Please make a note of it

A Portland City Hall glossary alert: They're no longer bicyclists, they're "vulnerable road users."

Comments (14)

I was a "vulnerable road user" when I had to run across Barbur Boulevard to get from my bus stop to home. The nearest crosswalk was a half mile away (and on the other side of I-5, and essentially in Tigard.)

City of Portland response: "It isn't our problem."

I guess if I rode my bike, they would have created a special bike crossing...

vulnerable road user?

I am going one step further to the FEDS seeking endangered species status for me and my SUV before it's too late.

So's my cat. where's his subsidy?

Most of the cyclists that I witness daily create their own vulnerability by violating every basic traffic law in the book.

Obviously as an oppressed minority, they will need to create special needs housing for all of these bike riders.

When are Portlanders going to realize when these politicians are engaging in Balkanization its to turn the voting populace against each otherfor a distraction while they rip us off?

I will cheerfully call them whatever they'd like, as long as they dress like this guy:

http://thesartorialist.blogspot.com/2011/05/on-street-luca-r-milan.html

Gibby...sign me up!

portlanders are perpetual victims.

A better name would be "Future Organ Donors".

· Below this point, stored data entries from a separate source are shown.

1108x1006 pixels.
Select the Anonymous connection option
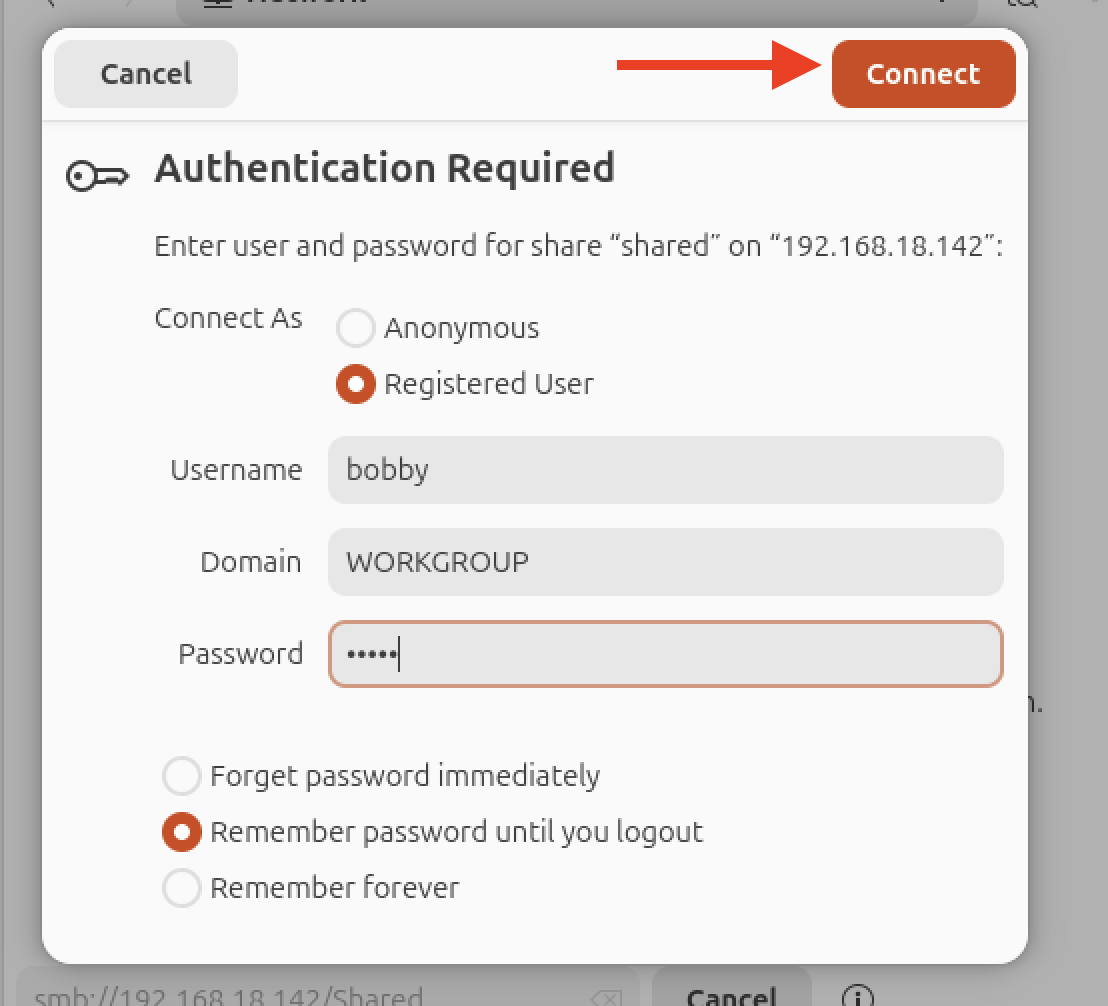coord(356,329)
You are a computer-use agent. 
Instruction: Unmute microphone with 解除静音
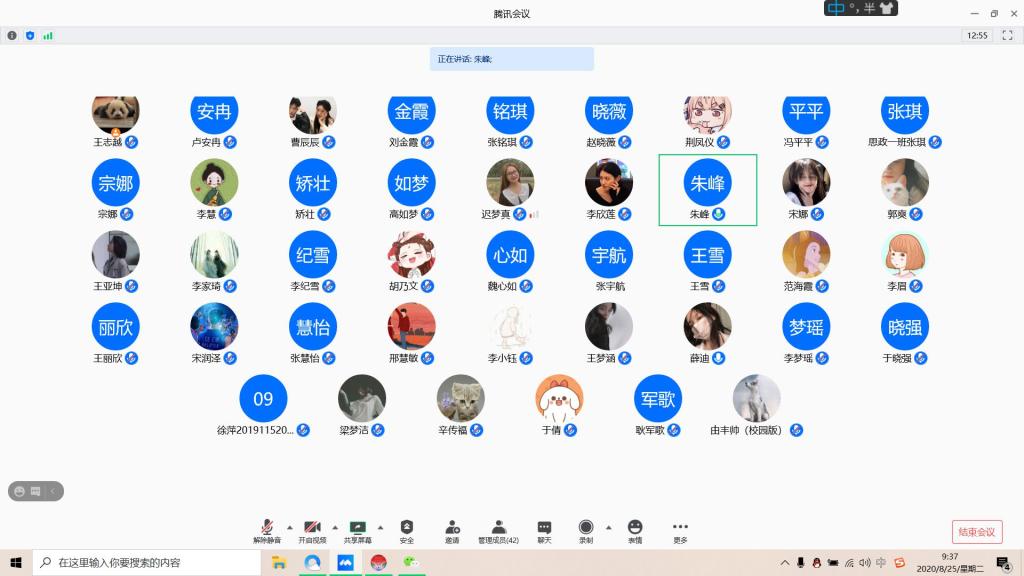click(267, 530)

The portion going to bike projects, the mayor told the crowd at the Bicycle Transportation Alliance's Alice Awards, would jump from 4 to 17 percent in the next city budget. "Seventeen!" Adams said, repeating....

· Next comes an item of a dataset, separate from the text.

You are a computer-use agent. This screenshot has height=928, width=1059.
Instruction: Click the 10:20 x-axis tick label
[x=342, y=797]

17? Hey, isn't that a number that's given Adams trouble in the past?

Quick! What does the City Staff Numerologist have to say about that?

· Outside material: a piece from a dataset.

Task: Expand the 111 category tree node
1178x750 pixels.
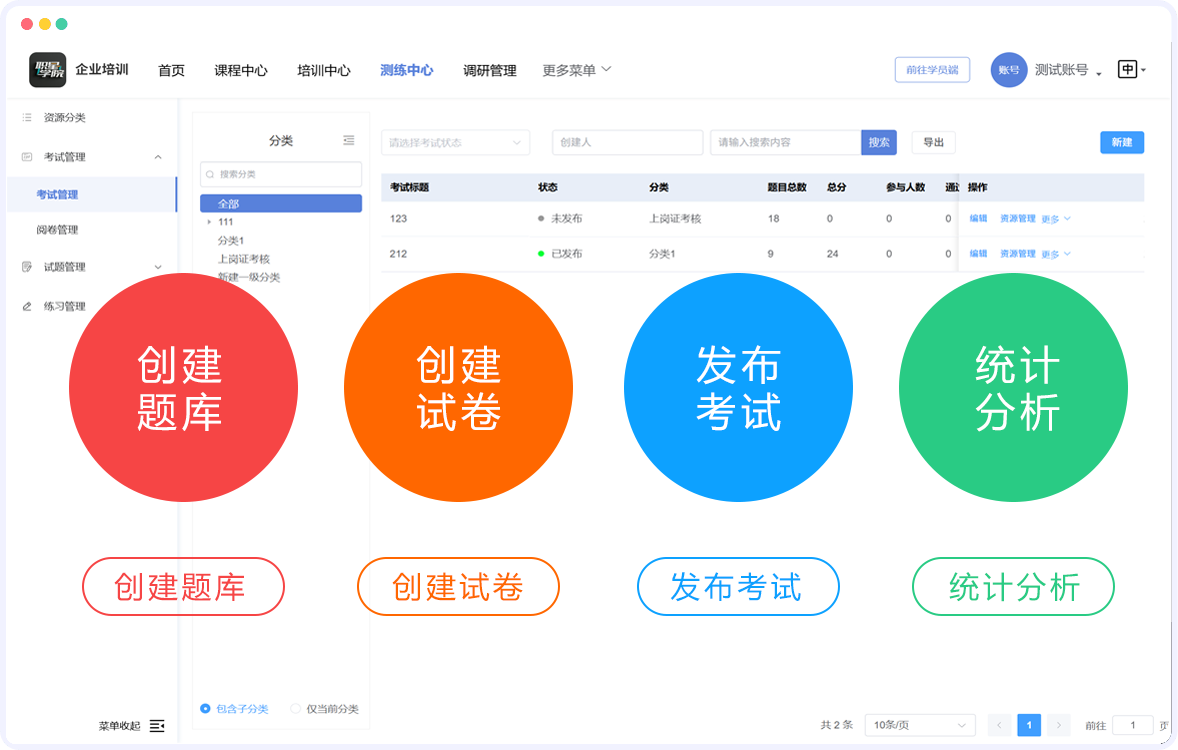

Bicyclists are "vulnerable road users" if nimrods like some posting on this blog are behind the wheel.

What Gordon said. Also, isn't that a category established by state lae? And doesn't it include pedestrians?

Thanks to PBOT and special interests like the BTA, everyone in Portland is a "vulnerable road user".

Add ordinary language abuse to the long list of incompetencies on display locally, all indicating the absence of essential managerial responsibility. By contrast, the country's government is striving toward greater lexical transparency; to wit,

"The federal government is rolling out a new official language of sorts: plain English.

That's right: Pursuant to regulations promulgated thereunder and commencing in accordance with a statute signed herein by President Barack Obama, the government shall be precluded from writing the pompous gibberish heretofore evidenced, to the extent practicable.

That sentence contains 11 new language no-nos.

Obama signed the Plain Writing Act last fall after decades of effort by a cadre of passionate grammarians in the civil service to jettison the jargon."
http://news.yahoo.com/s/ap/20110519/ap_on_re_us/us_no_more_gobbledygook

In lieu of plain English, the obsolete, expensive, exploitative, embarrassing local attempt at representative governance disguises its self-serving intentions in undefinably malleable terms such as "livability," "sustainability," "vulnerable road user."
They mean what those in power, wishing to benefit lucratively from that power, choose for them to mean.